La résistance thermique R = d/k ; le coefficient U = 1/R_total. Les résistances s'additionnent en série.
Le point de rosée détermine l'épaisseur minimale pour éviter la condensation. Utilisez les tableaux psychrométriques ou la formule de Magnus.
Les calculs cylindriques utilisent le logarithme naturel ; les tableaux précalculés sont souvent fournis à l'examen.
Le choix du matériau dépend de la température de service, de l'humidité, du feu, et de la résistance mécanique.
Le pare-vapeur est essentiel : côté chaud pour les murs, côté extérieur pour les tuyaux froids.
Les codes canadiens : CNB (section 9.25), Code canadien de l'électricité Chapitre V (règle 8-200), CSA B149.1 (gaz), CAN/ULC-S701/S702 (matériaux).
Les tolérances d'installation sont strictes : ± 5 % sur l'épaisseur, joints ≤ 3 mm, recouvrement de tôle ≥ 50 mm.
La sécurité : RCF cancérogènes, isocyanates sensibilisants, amiante interdit.
Les pièges courants : confusion k/R, température de service, ponts thermiques, arrondis prématurés.
10. Conseils pour l'examen
Mémorisez les valeurs de k pour les matériaux courants (polyuréthane 0,024, laine de roche 0,040, laine de verre 0,038).
Pratiquez les calculs de point de rosée : c'est une question fréquente. Utilisez la formule : T_rosée = (γ × T_sat) / (γ - ln(HR/100)) avec γ = 17,27.
Apprenez les numéros de règles : règle 8-200 du Code de l'électricité, article 9.25.2.2 du CNB.
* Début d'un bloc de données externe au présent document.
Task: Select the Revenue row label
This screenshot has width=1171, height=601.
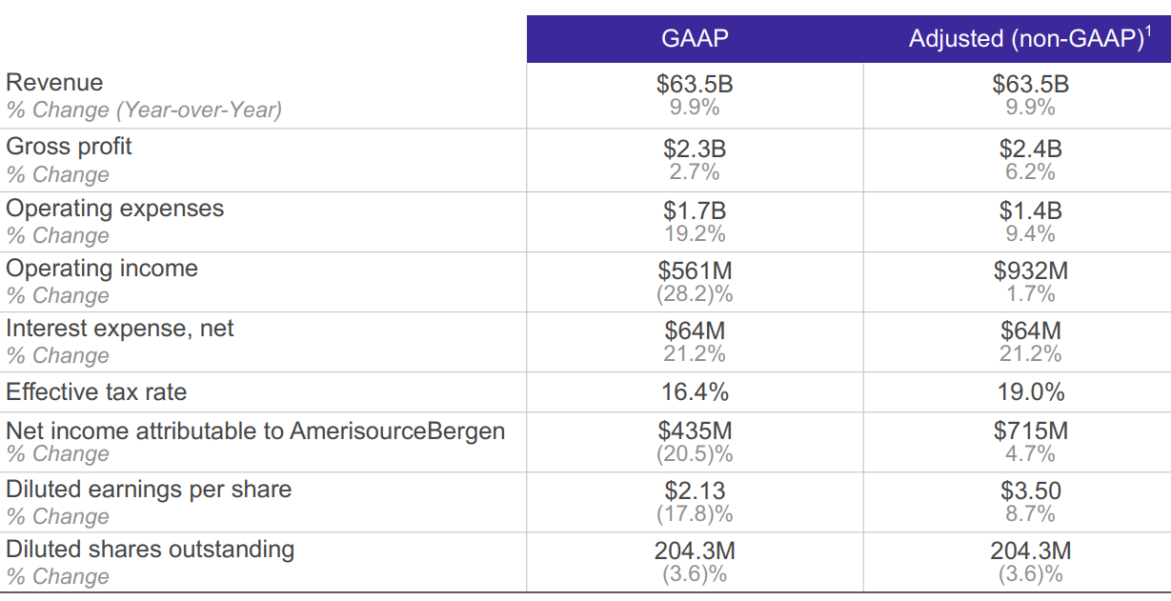Action: (x=54, y=83)
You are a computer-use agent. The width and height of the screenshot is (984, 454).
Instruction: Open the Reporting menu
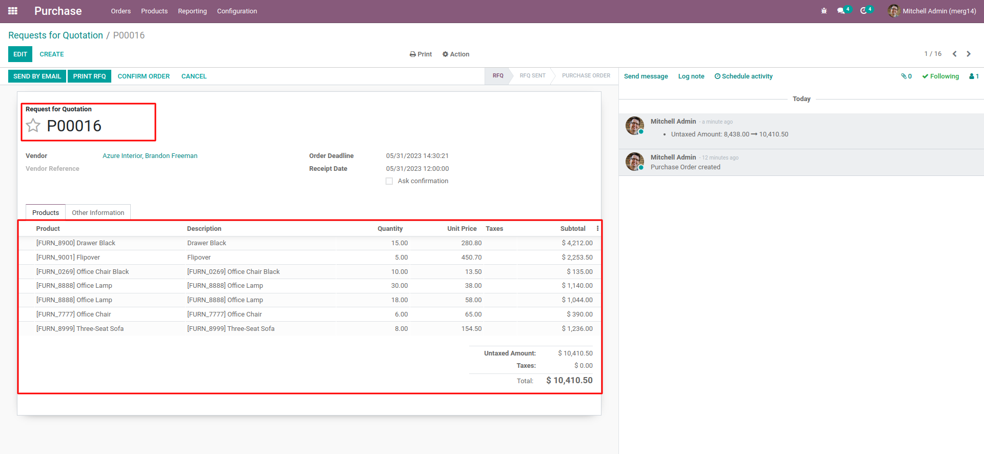click(192, 11)
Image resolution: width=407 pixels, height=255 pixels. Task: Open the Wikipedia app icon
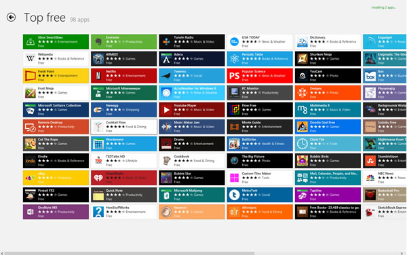(31, 58)
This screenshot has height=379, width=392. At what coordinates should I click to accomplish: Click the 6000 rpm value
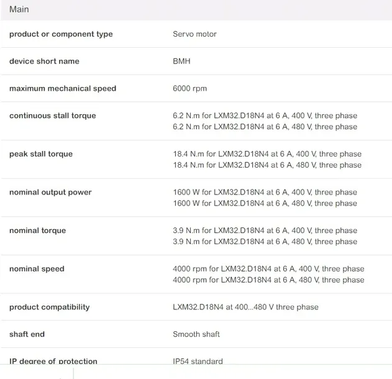click(x=189, y=88)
Lisez les questions deux fois : l'examen Sceau rouge utilise des pièges de formulation (ex. : "sauf" au lieu de "incluant").
Utilisez les unités cohérentes : convertissez les mm en m avant de calculer. 25 mm = 0,025 m.
Pour les questions de conception : commencez par identifier la température de service, puis le matériau, puis l'épaisseur, puis le pare-vapeur, puis la finition. Cette séquence logique vous évitera d'oublier une étape.
Fin du chapitre 9. Révisez les tableaux de conductivité et les formules avant de passer aux exercices pratiques.